Much of the justification for the welfare state is to reduce income inequality by making income transfers to the poor. Browning provides some statistics that might help us to evaluate the sincerity and truthfulness of this claim. In 2005, total federal, state and local government expenditures on 85 welfare programs were $620 billion. That's larger than national defense ($495 billion) or public education ($472 billion). The 2005 official poverty count was 37 million persons. That means welfare expenditures per poor person were $16,750, or $67,000 for a poor family of four.

Those figures understate poverty expenditures because poor people are recipients of non-welfare programs such as Social Security, Medicare, private charity and uncompensated medical care. The question that naturally arises is if we're spending enough to lift everyone out of poverty, why is there still poverty? The obvious answer is poor people are not receiving all the money being spent in their name. Non-poor people are getting the bulk of it.

Browning's concluding chapter tells us what the welfare state costs us. He acknowledges the non-economic costs such as infringements on liberty and strains on the political process, but focuses on the quantitative economic costs. The disincentive effects of Social Security have reduced the GDP by 10 percent, the federal income tax (as opposed to a proportional tax) by 9 percent and past deficits by 3.5 percent for a total of 22.5 percent. He guesses that welfare programs have reduced GDP by 2.5 percent.

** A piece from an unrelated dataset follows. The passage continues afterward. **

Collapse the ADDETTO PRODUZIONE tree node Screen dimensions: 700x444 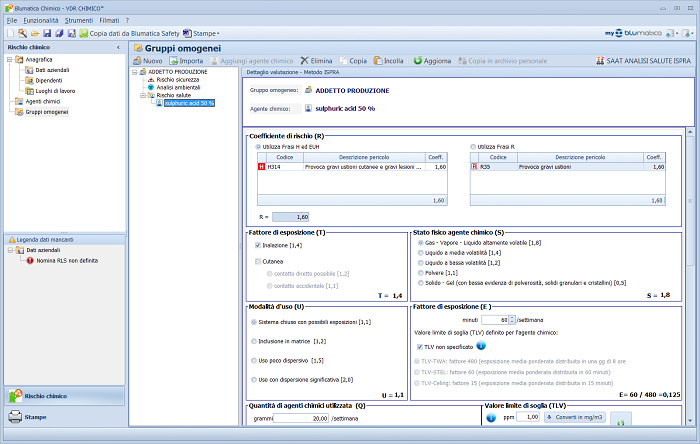136,73
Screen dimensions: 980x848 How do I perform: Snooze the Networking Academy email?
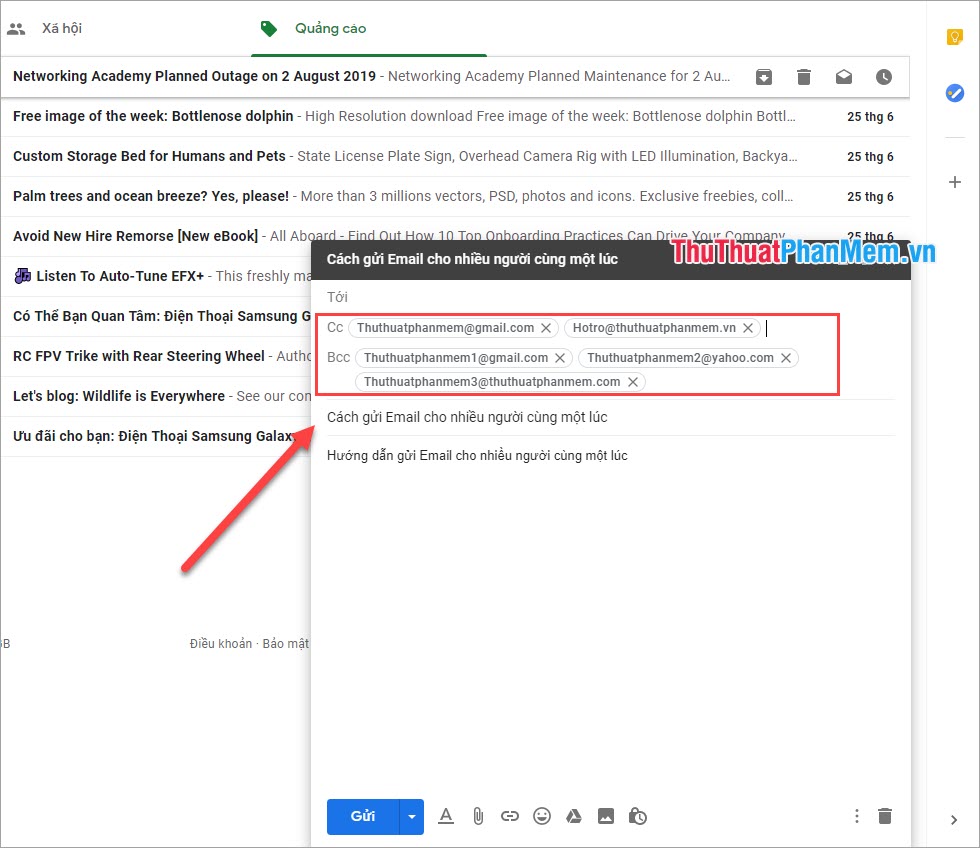click(x=883, y=76)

The overall effect of redistributionist policies has created incentives that have reduced GDP by a total of 25 percent. Without those, our GDP would be close to $18 trillion instead of $14 trillion.

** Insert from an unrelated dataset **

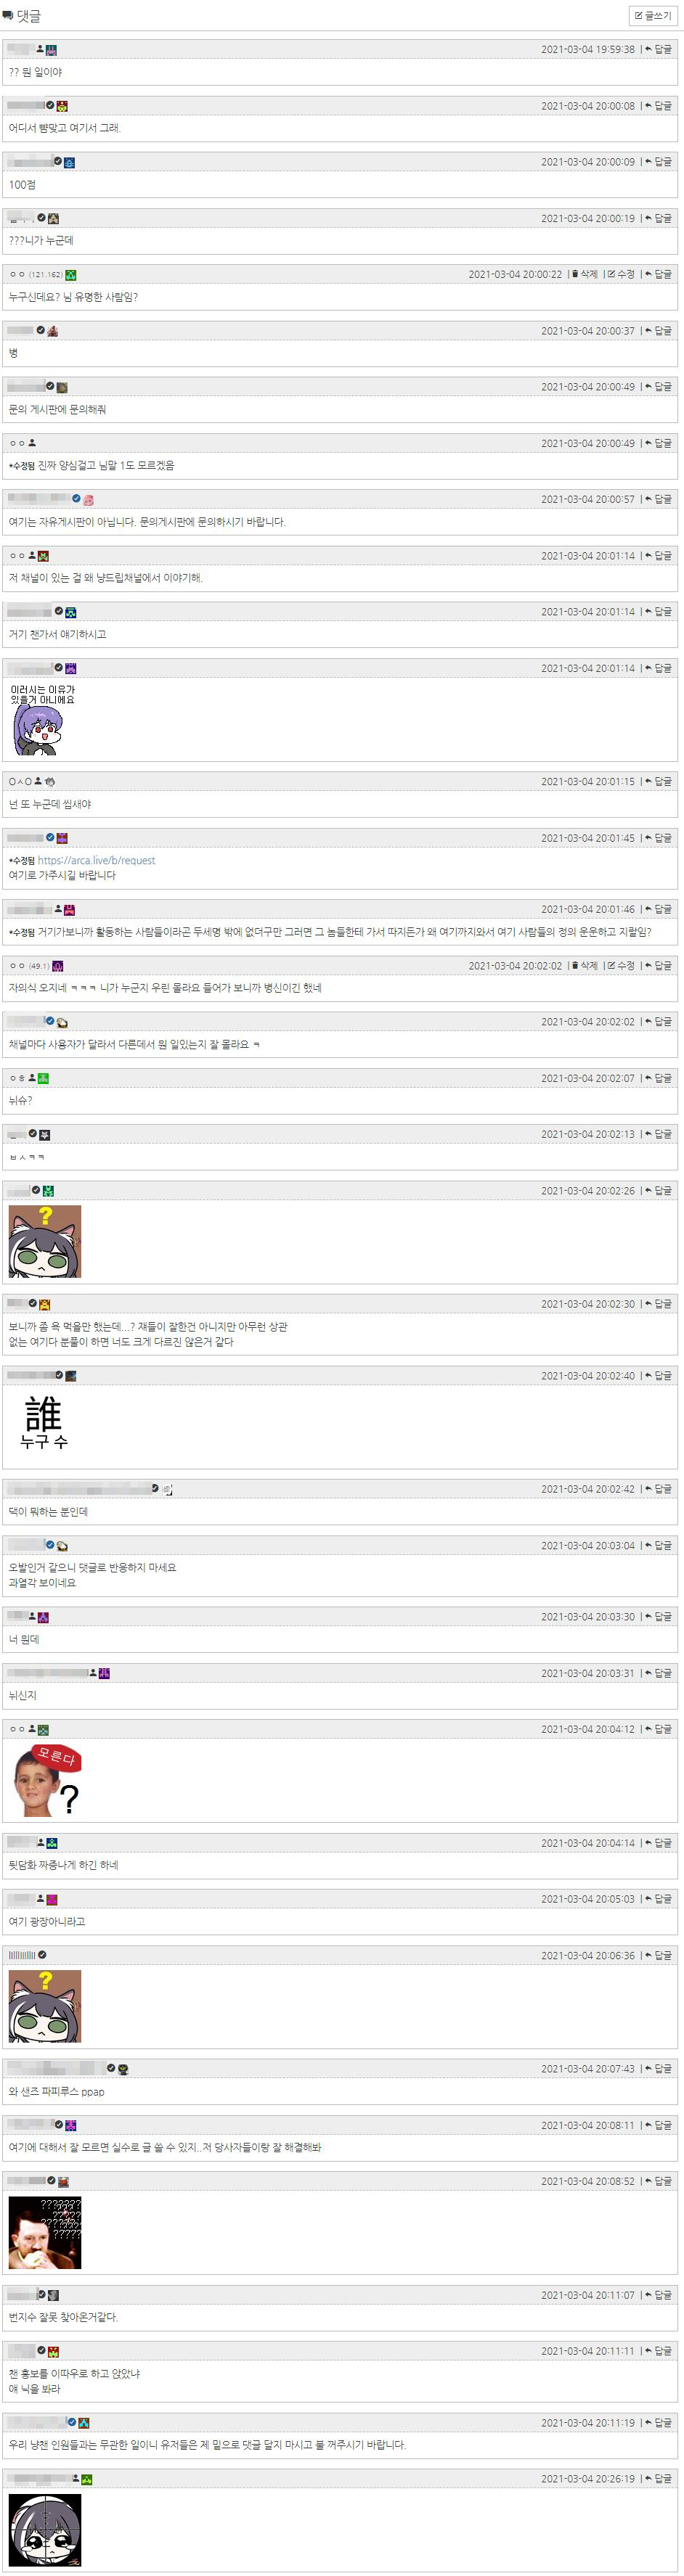Reply to the 뉘슈? comment
Viewport: 684px width, 2576px height.
[658, 1078]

So what's Browning's solution? First, he reminds us of the biblical admonition "Thou shalt not steal." Government income redistribution programs produce the same result as theft. In fact, that's what a thief does; he redistributes income. The difference between government and thievery is mostly a matter of legality. Browning's solution is captured in the title of his last chapter, "Just Say No," where he proposes, "The federal government shall not adopt any policies that transfer income (resources) from some Americans to other Americans." He agrees with James Madison, the father of our Constitution, who said, "I cannot undertake to lay my finger on that article of the Constitution which granted a right to Congress of expending, on objects of benevolence, the money of their constituents."

For years I've used Professor Browning's and his colleague Mark A. Zupan's excellent textbook "Microeconomics: Price Theory and Applications" in my intermediate microeconomics class. "Stealing from Each Other" is a continuation of his academic excellence.